Release of Ca(2+) from the endoplasmic reticulum and its subsequent influx into mitochondria trigger celastrol-induced paraptosis in cancer cells

Celastrol, a triterpene extracted from the Chinese “Thunder of God Vine”, is known to have anticancer activity, but its underlying mechanism is not completely understood. In this study, we show that celastrol kills several breast and colon cancer cell lines by induction of paraptosis, a cell death mode characterized by extensive vacuolization that arises via dilation of the endoplasmic reticulum (ER) and mitochondria.

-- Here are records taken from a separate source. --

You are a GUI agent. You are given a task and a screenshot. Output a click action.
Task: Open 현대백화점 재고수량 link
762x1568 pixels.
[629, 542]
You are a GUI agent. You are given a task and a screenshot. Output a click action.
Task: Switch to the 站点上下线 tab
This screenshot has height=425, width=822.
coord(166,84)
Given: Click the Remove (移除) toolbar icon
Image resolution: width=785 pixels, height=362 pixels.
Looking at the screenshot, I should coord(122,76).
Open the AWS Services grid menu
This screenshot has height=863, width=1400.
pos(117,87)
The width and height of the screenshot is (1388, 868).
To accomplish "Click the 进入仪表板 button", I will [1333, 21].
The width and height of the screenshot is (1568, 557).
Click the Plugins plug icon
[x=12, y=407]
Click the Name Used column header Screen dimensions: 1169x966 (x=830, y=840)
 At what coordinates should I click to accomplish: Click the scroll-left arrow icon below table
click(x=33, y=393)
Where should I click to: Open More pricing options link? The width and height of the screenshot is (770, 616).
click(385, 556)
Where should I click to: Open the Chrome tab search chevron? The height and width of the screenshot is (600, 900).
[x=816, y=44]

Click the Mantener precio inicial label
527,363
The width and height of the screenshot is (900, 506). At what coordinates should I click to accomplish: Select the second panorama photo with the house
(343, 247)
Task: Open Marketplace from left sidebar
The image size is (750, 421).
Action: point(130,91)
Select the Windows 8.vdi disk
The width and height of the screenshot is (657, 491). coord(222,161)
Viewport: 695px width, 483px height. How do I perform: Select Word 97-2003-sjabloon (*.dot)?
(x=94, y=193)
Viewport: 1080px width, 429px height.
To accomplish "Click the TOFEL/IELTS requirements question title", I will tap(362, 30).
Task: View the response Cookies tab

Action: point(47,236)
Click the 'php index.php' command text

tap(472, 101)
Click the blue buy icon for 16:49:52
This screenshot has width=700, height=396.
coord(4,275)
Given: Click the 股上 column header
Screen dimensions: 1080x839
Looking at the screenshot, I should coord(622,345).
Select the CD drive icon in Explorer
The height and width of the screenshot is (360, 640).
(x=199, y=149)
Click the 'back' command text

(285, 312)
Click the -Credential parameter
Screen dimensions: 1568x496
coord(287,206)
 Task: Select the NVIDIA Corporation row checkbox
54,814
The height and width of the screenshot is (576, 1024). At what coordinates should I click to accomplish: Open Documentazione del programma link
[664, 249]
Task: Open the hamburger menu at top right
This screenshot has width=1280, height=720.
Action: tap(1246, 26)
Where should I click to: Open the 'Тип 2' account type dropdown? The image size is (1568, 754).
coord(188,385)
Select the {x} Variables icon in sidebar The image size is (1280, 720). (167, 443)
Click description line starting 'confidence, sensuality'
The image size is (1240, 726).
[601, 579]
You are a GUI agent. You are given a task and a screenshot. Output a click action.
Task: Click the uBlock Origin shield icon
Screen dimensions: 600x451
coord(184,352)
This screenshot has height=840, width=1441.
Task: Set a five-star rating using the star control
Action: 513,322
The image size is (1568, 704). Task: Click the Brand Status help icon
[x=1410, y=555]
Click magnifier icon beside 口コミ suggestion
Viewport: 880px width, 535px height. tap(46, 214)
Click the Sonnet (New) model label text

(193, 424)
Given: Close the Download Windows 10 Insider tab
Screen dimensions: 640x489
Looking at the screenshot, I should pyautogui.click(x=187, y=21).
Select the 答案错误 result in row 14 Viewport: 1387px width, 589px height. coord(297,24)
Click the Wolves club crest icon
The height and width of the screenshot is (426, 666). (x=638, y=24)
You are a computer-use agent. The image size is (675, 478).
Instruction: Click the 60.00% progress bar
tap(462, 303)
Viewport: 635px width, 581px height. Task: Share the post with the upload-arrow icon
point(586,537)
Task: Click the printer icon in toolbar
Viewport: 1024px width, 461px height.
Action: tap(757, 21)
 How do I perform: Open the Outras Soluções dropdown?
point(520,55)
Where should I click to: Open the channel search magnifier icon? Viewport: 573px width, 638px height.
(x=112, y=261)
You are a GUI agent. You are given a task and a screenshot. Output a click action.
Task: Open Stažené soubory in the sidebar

Celastrol treatment markedly increased mitochondrial Ca(2+) levels and induced ER stress via proteasome inhibition in these cells. Both MCU (mitochondrial Ca(2+) uniporter) knockdown and pretreatment with ruthenium red, an inhibitor of MCU, inhibited celastrol-induced mitochondrial Ca(2+) uptake, dilation of mitochondria/ER, accumulation of poly-ubiquitinated proteins, and cell death in MDA-MB 435S cells. Inhibition of the IP(3) receptor (IP(3)R) with 2-aminoethoxydiphenyl borate (2-APB) also effectively blocked celastrol-induced mitochondrial Ca(2+) accumulation and subsequent paraptotic events. Collectively, our results show that the IP(3)R-mediated release of Ca(2+) from the ER and its subsequent MCU-mediated influx into mitochondria critically contribute to celastrol-induced paraptosis in cancer cells.